Joe and Hunter Biden at Georgetown-Duke basketball game with the senior Biden’s boss, Barack Obama. Photo by Nick Wass/AP. Used under Fair Use.

In the midst of the ongoing firefight I think it would be naive not to expect the power-hungry Hillary Clinton from trying to exploit the whole morass and climb back on to the wagon she hopes will lead to her nomination as the Democratic candidate in 2020 and, ultimately, the presidency, which she sees as her birthright. Never mind how this might play out with voters. This is a matter of Hillary’s imperial, even divine, vision she has for her place in history. She already has been making her presence known after relative silence over the past three years. Again, the reality that whether it benefits Hillary or not, the current brouhaha will blow back on Joe Biden is not lost on Pelosi. As I earlier postulated, I think Pelosi and other influential Dems have realized that Biden can’t beat Trump and so are trying to knock him out of the race. It will be interesting to see what is thrown at him by his fellow contenders at the next Democractic Presidential Debate on October 15.
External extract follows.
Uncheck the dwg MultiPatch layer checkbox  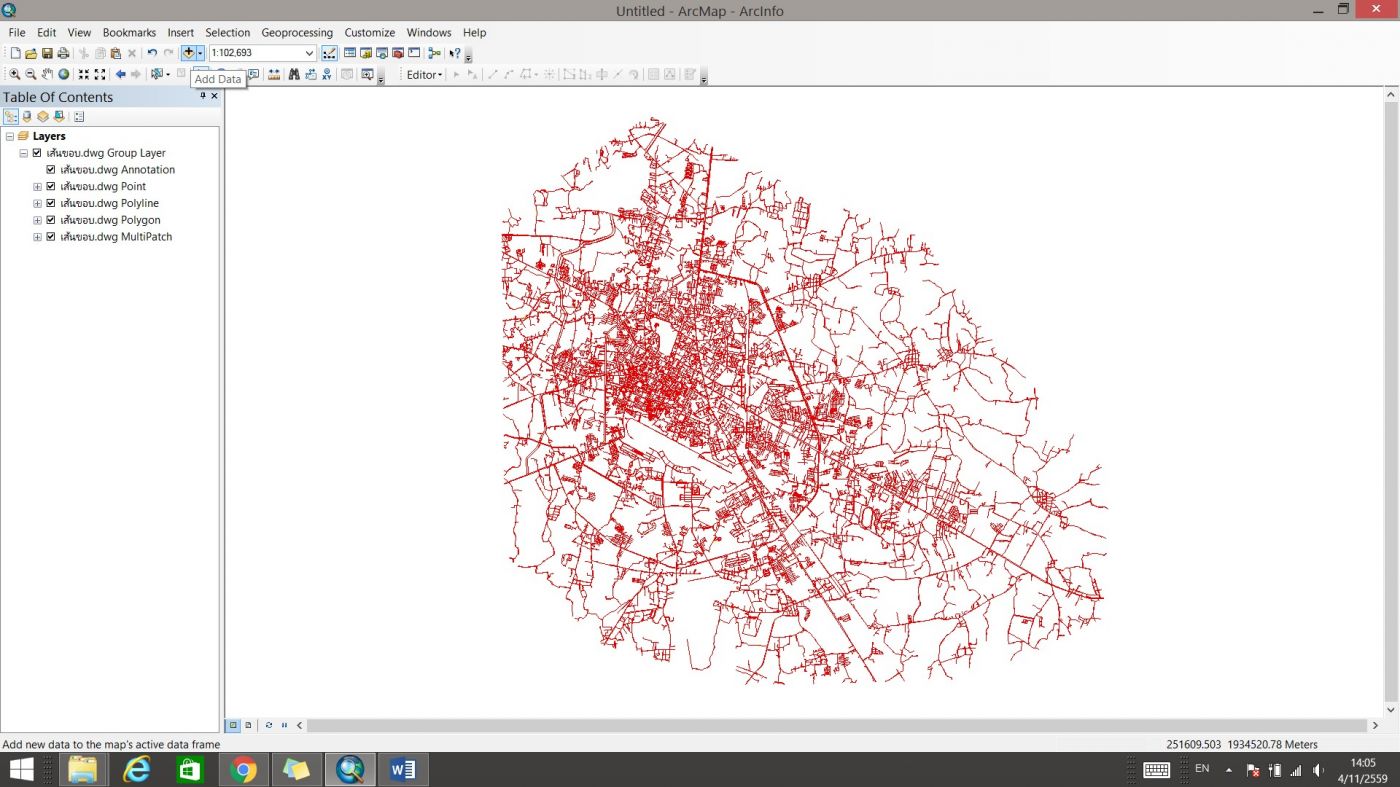pyautogui.click(x=51, y=237)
Meanwhile, wrongdoing by Hillary, other Dems, including those highly placed in the Obama administration, as well as by those within the FBI and the intelligence community, are under investigation by Attorney General Bob Barr and federal prosecutor John Durham. It’s entirely possible that Pelosi and Schiff are pushing things forward so they can beat Barr to the punch. And Barr and Durham’s punch looks like it could be devastating to the Dems.

Of course lots of things might change in the coming weeks and months. Little is a given in politics, all the less so in the overwrought atmosphere presently prevailing. But all things being equal, this is how things look at this juncture, and thus my prediction that, for all the hoopla, the current wailing and gnashing of teeth will equate to one more swing and one more miss for the Dems as they flail about in their attempt to bring down the duly elected President of the United States.